How Many Pennies on the Dollar?
There is no question, cloud services are cheaper than on-premises data centers. The cost is literally pennies on the dollar for many services. This feature of the cloud is what drives adoption. Going into the reviews this week, I expected to see bills on par with mortgage payments. Some clients even got their bills so low, they resembled credit card payments! However, no matter how impressive the monthly AWS bill was, every client had the same question. "How much am I paying within my organization, and I can I bring that cost down?"
As your organization grows to use AWS services, your monthly bill can quickly become obfuscated by curious engineers spinning up and spinning down resources. Some engineers probably even forget to spin down those resources at the end of the day, thus increasing the bill. AWS offers powerful accelerated deployment services via push-to-deploy mechanisms which exist across many of their services. The unfortunate drawback to this is your bill can grow faster than you realize without a clear reason why.

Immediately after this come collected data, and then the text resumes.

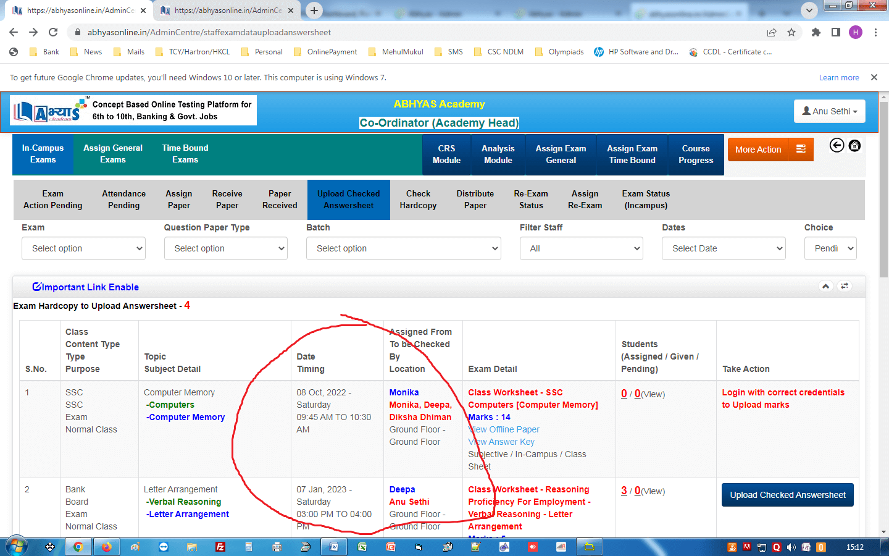Open the Dates Select Date dropdown
The height and width of the screenshot is (556, 889).
tap(724, 248)
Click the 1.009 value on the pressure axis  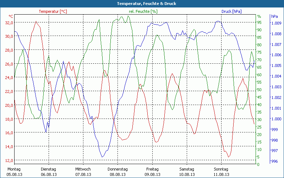coord(276,23)
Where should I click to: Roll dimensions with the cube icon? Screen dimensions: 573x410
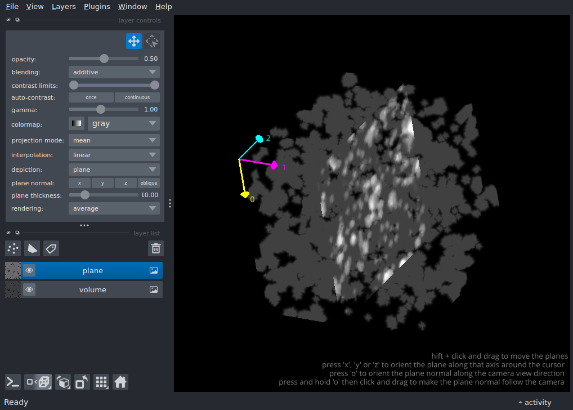click(63, 382)
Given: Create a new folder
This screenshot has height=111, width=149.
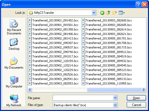Looking at the screenshot, I should point(115,13).
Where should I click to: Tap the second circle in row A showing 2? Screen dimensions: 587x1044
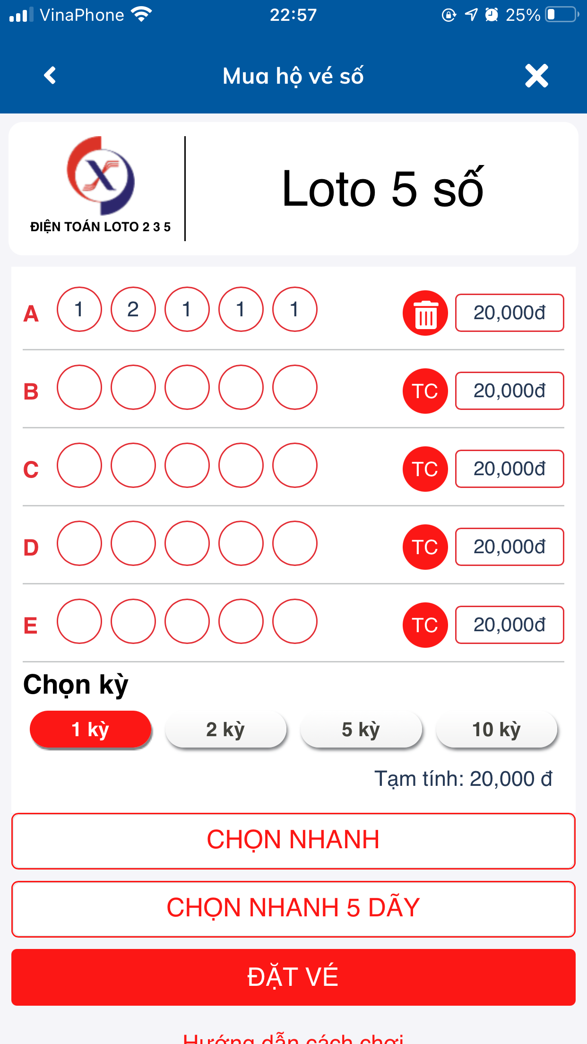[133, 309]
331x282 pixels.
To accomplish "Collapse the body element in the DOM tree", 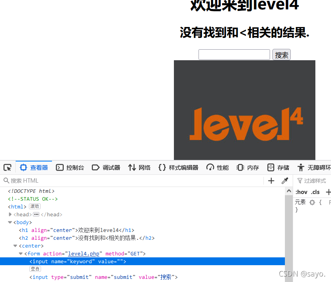I will pos(9,222).
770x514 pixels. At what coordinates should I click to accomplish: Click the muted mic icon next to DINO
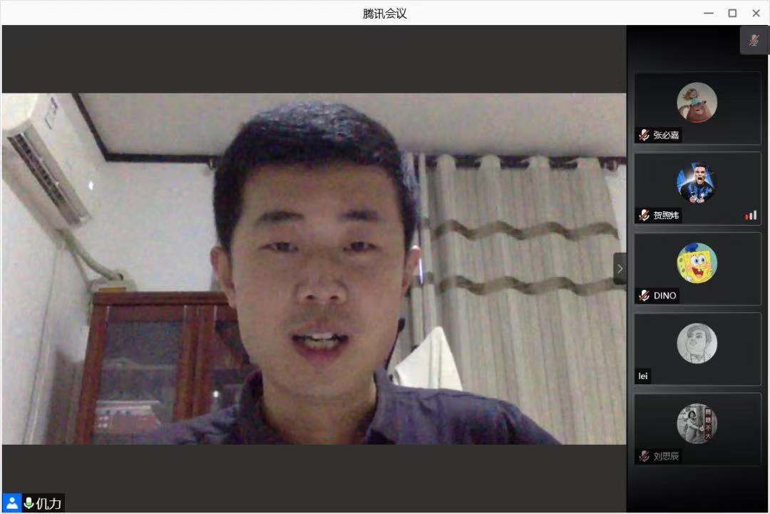click(645, 296)

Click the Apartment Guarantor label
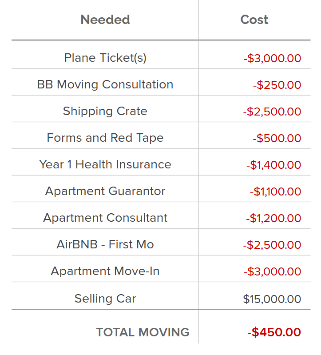click(105, 191)
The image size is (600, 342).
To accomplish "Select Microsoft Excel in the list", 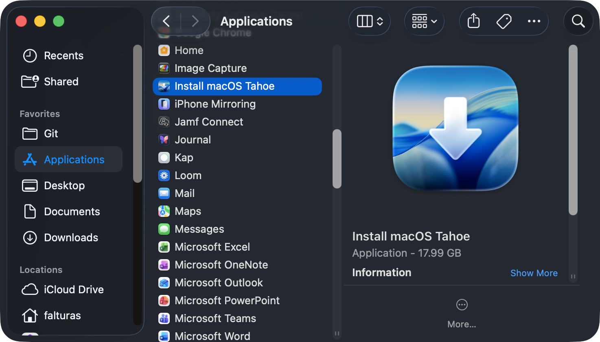I will pyautogui.click(x=212, y=247).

The solution to this problem is simple, but it requires a dilligent architect to see it through. By tagging your resources, you can generate reports in the Cost and & Usage Explorer which are filtered by tags. This allows you to discover the costs associated with all of your QA resource for example. If you have resources which contribute to your monthly charge tagged "QA," you can easily develop a report which shows all of these resources and how much they cost you that month. From there, it's very easy to isolate (and therefore shame) the developer that leaves all of their EC2 instances on over the weekend! Check out this link on AWS recommended tagging strategies. A good tagging strategy will empower you to make more cost effective decisions regarding resource allocation.
Going Forward
The reviews Ippon conducted this week taught me a lot about the Well-Architected Framework. I'm very excited to take these lessons learned into future client reviews; we want to offer the best advice possible to all of our clients. It is my belief these takeaways will help us, and any other Solutions Architect, to conduct helpful reviews which improve cloud workloads for all of our clients.